→ Challenges
1 > In the FlexCAN forum thread, why does the poster call the behavior after the reboot the exact opposite of the behavior before it? Explain in one to three sentences.
2 > Pick up the FlexCAN forum thread after its final sentence and continue writing it.
*** Page excerpt ***
Apalis IMX8QM FlexCAN issue

mach · June 23, 2022, 2:30pm

After calling ifdown can1, FlexCAN driver continues to broadcast repeatedly the last unacknowledged message which causes our periperials to freeze in some cases. Is there a way how to force FlexCAN driver to stop sending messages completely if the can interface is down?

Apalis IMX8QM
Debian 10.12 w/ kernel from the "linux-toradex" repository ("toradex_5.4-2.3.x-imx" branch)
Default FlexCAN driver included with the kernel
CAN bus terminated from both sides (120 Ohm)

gclaudino.tx · June 23, 2022, 4:39pm

Dear @mach, how are you?

Welcome to our community ! Please feel free to roam around.

Can you please share with us more details about what you have done?

Are you using which exact Apalis iMX8QM Version?
Which BSP and Version are you using?
Are you using one of our carrier boards or a custom one? If it’s one of our boards, did you change the device tree?
What kind of tests have you performed before?

Best regards,

mach · June 27, 2022, 6:47am

Dear @gclaudino.tx
here are my answers:

Apalis iMX8QM ver. 1.1.b
We do not use specific BSP. After the installation of Debian 10.12, we use kernel from linux-toradex repo (linux-toradex.git - Linux kernel for Apalis, Colibri and Verdin modules).
We have our own custom carrier board. Can device tree was not changed

Detailed description:
The problem:

FlexCAN driver/controller enters an error state after invoking “ifdown can1” and rebooting the system without running “ifup can1” prior to the reboot
Before the reboot, an endless chain of unacknowledged messages is being generated while the interface is down. I presume that this is the expected behavior
After the reboot, sending a message and thus initializing the interface causes it to keep sending the same message (the oldest one in the queue) over and over again every 120 microseconds
This is the exact opposite of the behavior described above, as the unacknowledged messages are being generated while the interface is up, not down
All CAN communication on the interface is stuck in this state. No other messages can be sent over the bus (analyzed using saleae and an oscilloscope). The only visible message is the one being sent repeatedly.
*** Data lines ***
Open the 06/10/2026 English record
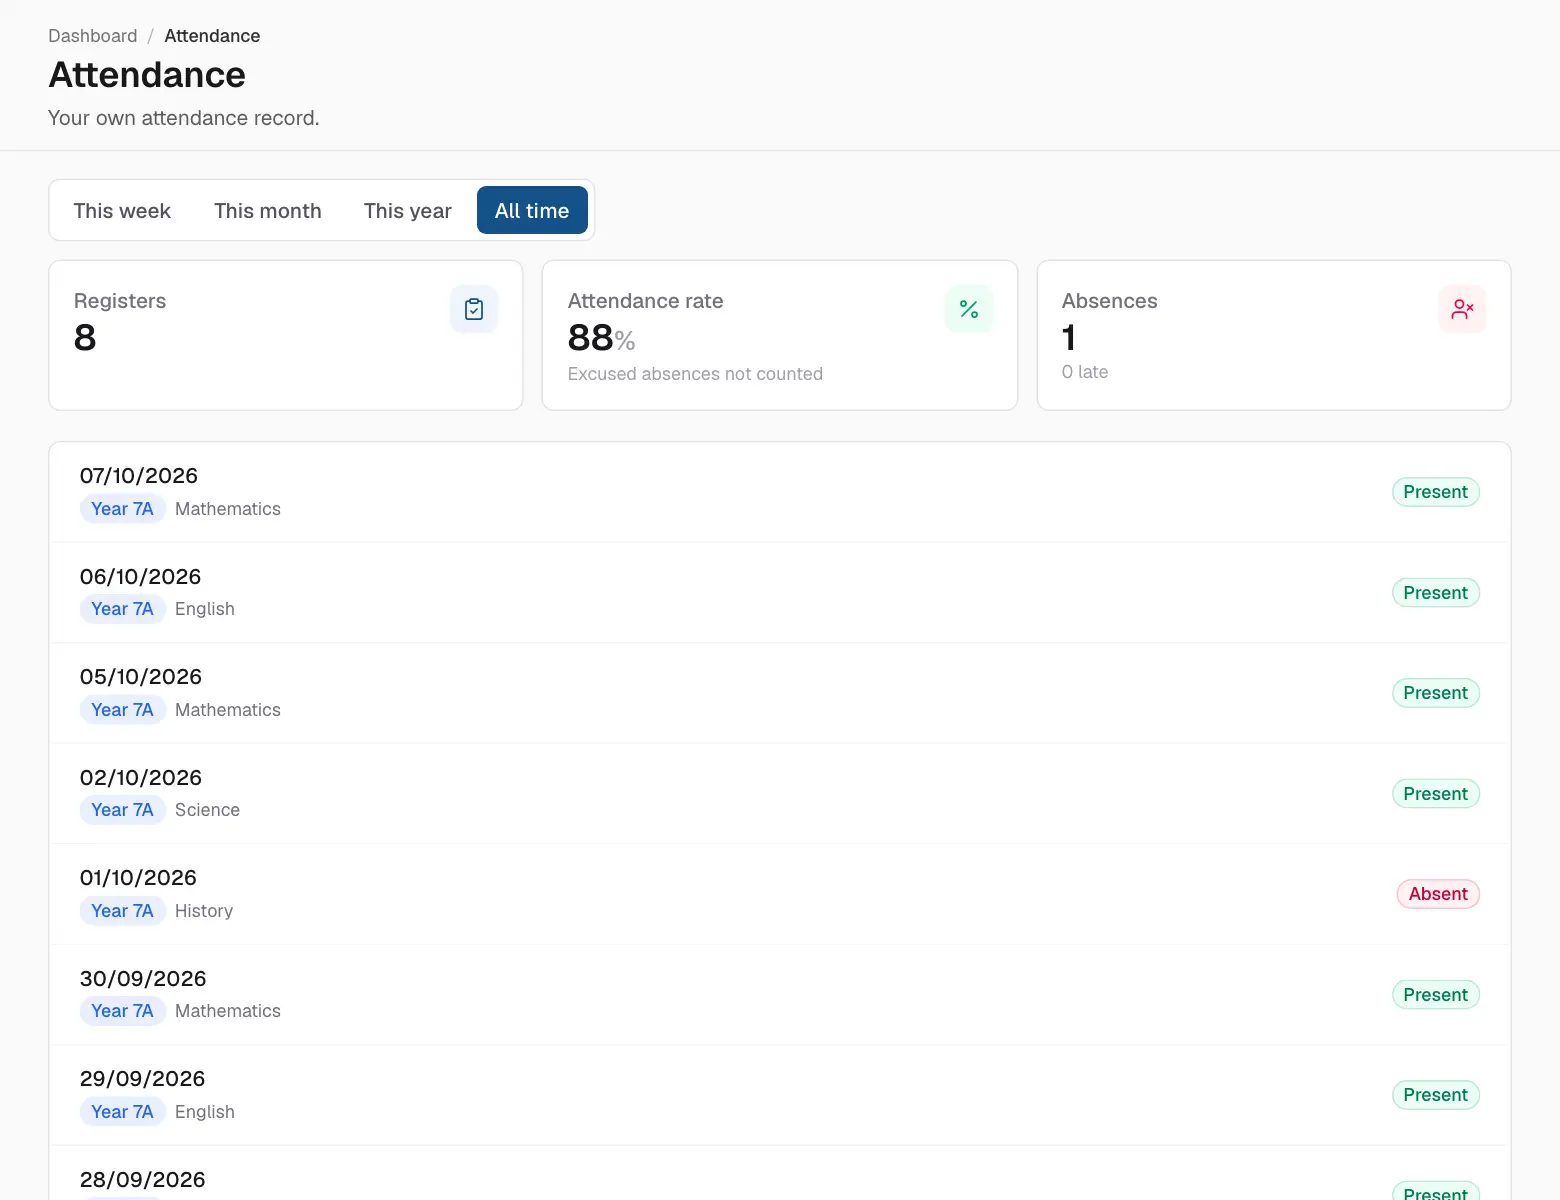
***
→ Set of answers
1 > Before the reboot, the unacknowledged messages are generated while the interface is down. After the reboot, they are generated while the interface is up, and the oldest message in the queue is resent every 120 microseconds.

2 >
This most likely causes some of our CAN-based peripherals to freeze (FEIG VEK S4C not even reacting to its physical mode/reset button)
Invoking “ifdown can1 && reboot” is enough to reproduce the issue
A software restart doesn’t fix the issue, one of the devices have to be powered off and back on (either the peripheral or the SBC)
I also tried using different kernel/FlexCAN driver versions
Performing “ifdown can1 && sleep 10 && ifup can1 && reboot” does generate unacknowledged messages, but after the reboot, the system works correctly

Potential issues:

There is a chain of unacknowledged messages before the system fully boots up and the network interfaces go up
This is the same as if “ifdown can1” was invoked
A short logic level jump occurs at the CAN N wire 60 milliseconds after shutdown (Low → High (~ 2.5ms) → Low)

The only related messages in “dmesg” are:
“flexcan 5a8e0000.can can1: bit-timing not yet defined”
“flexcan 5a8e0000.can can1: New error state: 1”
“flexcan 5a8e0000.can can1: New error state: 2”

Edward · June 27, 2022, 7:51am

Hello @mach,

I suspect that you don’t have pull up resistor on CANTX and perhaps your iMX8QM pulls CANTX down by default. This will put long dominant on the bus. Isn’t this your chain of unacknowledged messages? At least on your waveform I see long low level after startup, after reboot and before reboot. This is wrong and should be fixed.

gclaudino.tx · June 27, 2022, 4:35pm

Hi @mach, how are you?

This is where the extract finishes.